(Given information begins)

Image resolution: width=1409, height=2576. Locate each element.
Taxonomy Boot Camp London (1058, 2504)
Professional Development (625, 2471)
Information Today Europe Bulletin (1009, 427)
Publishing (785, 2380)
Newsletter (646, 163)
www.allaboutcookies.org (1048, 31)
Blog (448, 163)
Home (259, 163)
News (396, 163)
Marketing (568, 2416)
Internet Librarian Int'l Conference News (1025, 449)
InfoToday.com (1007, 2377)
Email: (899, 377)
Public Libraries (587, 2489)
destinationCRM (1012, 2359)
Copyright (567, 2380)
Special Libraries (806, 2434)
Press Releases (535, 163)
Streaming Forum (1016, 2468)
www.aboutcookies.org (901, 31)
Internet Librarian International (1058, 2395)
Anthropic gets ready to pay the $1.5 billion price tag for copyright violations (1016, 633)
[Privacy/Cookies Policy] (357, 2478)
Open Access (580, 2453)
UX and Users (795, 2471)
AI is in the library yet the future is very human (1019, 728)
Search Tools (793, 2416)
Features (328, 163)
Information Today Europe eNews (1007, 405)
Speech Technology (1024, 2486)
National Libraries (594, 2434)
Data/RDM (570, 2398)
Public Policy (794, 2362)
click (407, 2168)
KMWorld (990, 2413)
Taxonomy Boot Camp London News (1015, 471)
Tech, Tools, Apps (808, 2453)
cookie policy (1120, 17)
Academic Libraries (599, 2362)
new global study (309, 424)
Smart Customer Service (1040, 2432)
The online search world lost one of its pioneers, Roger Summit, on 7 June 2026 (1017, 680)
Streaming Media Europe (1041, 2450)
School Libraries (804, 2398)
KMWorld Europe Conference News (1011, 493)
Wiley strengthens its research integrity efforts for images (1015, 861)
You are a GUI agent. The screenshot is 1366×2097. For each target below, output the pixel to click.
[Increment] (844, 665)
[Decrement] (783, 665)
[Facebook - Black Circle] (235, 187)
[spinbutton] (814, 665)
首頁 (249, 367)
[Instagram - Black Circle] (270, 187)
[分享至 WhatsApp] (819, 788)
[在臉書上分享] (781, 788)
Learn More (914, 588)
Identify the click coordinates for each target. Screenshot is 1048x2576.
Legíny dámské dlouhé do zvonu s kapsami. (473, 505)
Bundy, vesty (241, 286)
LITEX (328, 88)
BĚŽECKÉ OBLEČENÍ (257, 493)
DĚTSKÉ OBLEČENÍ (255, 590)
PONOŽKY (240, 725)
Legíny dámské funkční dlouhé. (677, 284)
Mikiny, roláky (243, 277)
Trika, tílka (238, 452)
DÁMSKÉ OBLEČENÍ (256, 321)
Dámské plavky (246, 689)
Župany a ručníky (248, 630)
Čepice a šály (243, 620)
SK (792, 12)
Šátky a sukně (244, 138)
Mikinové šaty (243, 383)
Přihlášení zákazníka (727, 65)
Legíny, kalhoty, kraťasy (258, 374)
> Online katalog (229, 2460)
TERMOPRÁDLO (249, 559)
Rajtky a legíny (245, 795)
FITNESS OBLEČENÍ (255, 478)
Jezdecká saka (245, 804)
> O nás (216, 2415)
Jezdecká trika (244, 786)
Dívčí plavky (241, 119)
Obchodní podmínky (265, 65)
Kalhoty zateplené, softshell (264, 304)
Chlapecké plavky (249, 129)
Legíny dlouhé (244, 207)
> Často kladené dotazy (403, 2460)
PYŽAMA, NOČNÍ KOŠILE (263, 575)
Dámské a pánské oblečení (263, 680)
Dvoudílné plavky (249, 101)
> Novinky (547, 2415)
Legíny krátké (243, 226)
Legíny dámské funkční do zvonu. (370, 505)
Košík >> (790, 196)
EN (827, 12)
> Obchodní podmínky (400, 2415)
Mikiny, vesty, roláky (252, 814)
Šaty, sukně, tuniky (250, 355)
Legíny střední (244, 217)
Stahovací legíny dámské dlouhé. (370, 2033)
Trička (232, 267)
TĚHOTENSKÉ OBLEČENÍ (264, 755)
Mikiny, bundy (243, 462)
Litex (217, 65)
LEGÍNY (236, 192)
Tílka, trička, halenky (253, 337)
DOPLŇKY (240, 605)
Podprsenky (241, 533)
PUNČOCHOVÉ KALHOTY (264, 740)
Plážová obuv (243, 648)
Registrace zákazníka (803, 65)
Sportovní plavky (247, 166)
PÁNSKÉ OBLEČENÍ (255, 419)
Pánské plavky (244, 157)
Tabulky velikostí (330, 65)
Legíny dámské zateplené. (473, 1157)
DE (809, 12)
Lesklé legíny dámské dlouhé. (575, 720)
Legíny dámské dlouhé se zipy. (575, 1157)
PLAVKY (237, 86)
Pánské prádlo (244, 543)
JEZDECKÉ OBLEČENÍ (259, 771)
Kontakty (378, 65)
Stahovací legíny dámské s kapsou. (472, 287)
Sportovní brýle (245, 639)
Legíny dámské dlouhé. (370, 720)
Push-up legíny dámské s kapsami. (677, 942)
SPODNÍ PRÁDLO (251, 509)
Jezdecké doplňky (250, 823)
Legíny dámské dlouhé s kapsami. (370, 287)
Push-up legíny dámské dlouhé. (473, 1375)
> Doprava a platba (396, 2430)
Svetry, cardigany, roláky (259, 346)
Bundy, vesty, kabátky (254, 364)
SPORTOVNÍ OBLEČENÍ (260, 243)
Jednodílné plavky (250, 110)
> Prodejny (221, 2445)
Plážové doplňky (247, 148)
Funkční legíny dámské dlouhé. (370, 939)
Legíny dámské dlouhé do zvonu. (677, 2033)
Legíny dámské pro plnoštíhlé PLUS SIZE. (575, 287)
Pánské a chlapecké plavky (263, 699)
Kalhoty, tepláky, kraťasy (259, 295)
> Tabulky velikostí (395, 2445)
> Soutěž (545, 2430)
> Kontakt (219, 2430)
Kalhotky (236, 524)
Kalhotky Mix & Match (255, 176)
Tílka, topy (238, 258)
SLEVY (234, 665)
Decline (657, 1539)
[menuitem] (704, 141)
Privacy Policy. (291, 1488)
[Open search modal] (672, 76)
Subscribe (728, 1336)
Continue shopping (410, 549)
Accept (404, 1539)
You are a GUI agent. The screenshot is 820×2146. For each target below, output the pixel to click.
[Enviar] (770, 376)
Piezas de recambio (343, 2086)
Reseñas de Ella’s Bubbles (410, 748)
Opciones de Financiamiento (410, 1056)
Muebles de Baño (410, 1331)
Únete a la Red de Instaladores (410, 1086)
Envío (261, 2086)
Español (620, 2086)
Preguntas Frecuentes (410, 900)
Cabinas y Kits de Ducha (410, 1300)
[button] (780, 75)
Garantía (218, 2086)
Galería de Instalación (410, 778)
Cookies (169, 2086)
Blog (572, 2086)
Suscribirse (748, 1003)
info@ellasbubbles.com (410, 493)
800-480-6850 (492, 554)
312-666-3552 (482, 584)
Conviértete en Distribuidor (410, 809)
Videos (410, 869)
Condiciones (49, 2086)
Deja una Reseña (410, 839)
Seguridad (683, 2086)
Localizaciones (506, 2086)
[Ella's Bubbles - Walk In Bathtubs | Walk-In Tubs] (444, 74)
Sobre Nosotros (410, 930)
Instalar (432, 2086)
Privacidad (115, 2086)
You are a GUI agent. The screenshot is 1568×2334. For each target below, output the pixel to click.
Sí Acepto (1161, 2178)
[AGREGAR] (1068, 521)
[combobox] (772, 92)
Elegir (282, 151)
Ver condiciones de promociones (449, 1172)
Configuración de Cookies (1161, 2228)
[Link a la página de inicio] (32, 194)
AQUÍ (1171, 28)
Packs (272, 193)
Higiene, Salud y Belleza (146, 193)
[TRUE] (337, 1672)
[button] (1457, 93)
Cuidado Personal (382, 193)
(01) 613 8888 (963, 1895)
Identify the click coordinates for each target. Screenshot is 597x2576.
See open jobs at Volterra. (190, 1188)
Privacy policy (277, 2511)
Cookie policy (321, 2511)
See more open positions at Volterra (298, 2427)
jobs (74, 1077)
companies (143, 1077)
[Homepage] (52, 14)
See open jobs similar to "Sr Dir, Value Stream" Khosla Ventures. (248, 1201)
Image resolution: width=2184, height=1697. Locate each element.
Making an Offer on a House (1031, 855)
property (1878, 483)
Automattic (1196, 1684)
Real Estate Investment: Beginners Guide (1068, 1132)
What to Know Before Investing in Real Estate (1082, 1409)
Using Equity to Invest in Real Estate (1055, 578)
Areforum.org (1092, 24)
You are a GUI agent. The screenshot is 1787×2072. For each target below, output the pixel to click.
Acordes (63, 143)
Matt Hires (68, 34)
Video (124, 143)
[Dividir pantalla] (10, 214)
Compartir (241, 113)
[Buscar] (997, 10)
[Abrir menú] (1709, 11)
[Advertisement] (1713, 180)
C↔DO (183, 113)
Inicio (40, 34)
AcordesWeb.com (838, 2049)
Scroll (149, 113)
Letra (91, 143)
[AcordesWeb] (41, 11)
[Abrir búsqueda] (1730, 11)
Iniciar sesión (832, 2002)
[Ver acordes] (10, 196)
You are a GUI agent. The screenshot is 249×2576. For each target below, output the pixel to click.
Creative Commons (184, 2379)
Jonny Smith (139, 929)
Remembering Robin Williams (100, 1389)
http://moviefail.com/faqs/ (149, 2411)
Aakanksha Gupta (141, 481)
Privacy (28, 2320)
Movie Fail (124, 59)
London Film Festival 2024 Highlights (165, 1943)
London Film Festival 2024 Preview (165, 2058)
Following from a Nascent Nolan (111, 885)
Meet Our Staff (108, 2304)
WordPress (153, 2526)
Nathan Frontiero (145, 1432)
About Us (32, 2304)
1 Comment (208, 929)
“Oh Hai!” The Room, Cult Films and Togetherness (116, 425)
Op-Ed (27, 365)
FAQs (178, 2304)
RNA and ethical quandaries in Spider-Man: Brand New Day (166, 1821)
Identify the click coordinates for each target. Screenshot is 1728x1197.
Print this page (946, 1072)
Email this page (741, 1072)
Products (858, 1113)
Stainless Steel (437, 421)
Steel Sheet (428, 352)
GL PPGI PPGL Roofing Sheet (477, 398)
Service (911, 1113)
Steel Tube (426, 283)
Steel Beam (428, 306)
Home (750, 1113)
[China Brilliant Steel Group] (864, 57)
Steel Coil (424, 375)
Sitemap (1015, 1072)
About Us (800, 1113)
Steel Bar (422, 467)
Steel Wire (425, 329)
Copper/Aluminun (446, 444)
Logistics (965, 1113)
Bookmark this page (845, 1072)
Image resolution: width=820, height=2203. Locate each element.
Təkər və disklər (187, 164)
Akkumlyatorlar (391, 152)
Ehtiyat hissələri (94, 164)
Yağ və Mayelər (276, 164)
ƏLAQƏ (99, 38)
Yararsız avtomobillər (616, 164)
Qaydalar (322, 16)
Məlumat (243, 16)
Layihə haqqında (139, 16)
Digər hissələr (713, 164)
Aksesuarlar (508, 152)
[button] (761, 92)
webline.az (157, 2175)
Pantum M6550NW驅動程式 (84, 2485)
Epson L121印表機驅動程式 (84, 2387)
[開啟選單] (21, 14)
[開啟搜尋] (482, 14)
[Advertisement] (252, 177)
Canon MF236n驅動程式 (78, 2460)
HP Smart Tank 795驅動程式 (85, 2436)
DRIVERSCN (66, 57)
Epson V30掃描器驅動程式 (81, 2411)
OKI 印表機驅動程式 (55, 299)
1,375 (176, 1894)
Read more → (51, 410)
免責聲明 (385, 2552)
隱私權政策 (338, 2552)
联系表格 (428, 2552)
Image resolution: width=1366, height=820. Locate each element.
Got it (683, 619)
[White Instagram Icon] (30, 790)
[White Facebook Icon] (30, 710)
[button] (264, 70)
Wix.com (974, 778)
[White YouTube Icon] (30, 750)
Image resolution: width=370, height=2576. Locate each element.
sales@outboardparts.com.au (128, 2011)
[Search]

(Given information ends)

* _Work item_
Whenever the word "Volterra" appears in a line of the listing, report that line.

* _Solution to the exercise_
See open jobs at Volterra. (190, 1188)
See more open positions at Volterra (298, 2427)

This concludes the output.